1 生産年齢人口が減るペースを少しでも弱める。
2 生産年齢人口に該当する世代の個人所得の総額を維持し増やそう。
3 (生産年齢人口+高齢者による)個人消費の総額を維持し増やそう。
日本で、金融資産(不動産を除く)を1億円以上もっている人が150万人いて、総額が400兆円あるのだそうだ。そこまでではない中クラスの金持ちも入れると1400兆円の個人金融資産があるという。死蔵されている総額のうち1%の14兆円が消費に回れば経済は大いに活性化する。

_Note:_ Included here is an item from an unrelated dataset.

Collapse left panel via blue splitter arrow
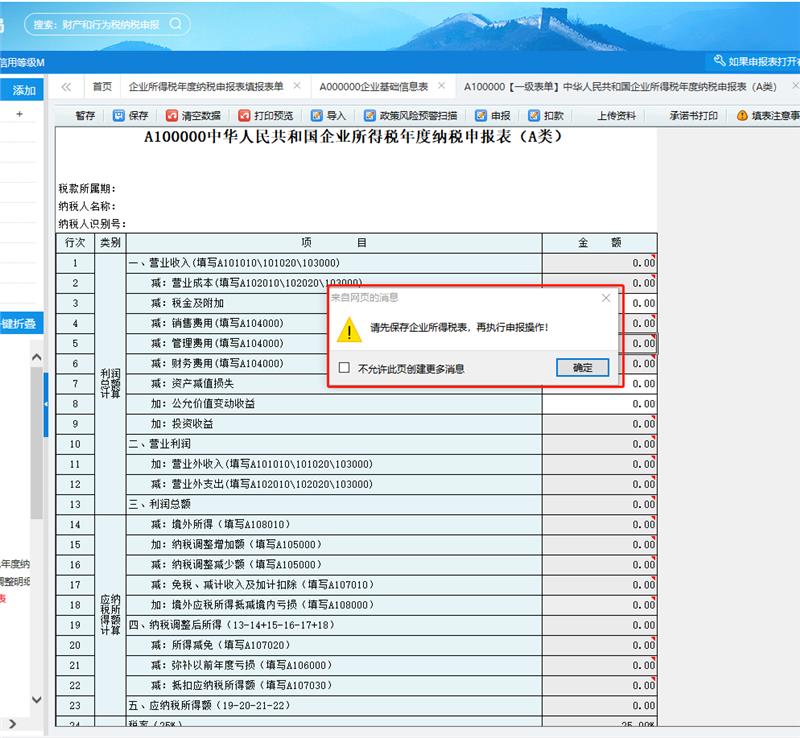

金持ち高齢者にカネ遣いを促すためのヒントなど同書にいろいろある。個人消費総額を増やす今ひとつは女性の就労と経営参加を当たり前とする世の中にすることだ。また女性の就労が増えると(共働きを含めて)子ども出生が増える。昔、男女を問わず必死に働いていたころたくさんの子どもがいたではないか。女性の所得は男の場合よりも消費にまわる割合がはるかに高い。
予算のばらまきに当たる「一律給付」はダメ、しかし医療と高校までの教育費は平等(教育費は無料とすべき)、等々。
中国やインドも日本と同じ高齢者社会になるとか、貧困におかれている人への生活保護条件を手厚くするとか、示唆されること多々ある書だった。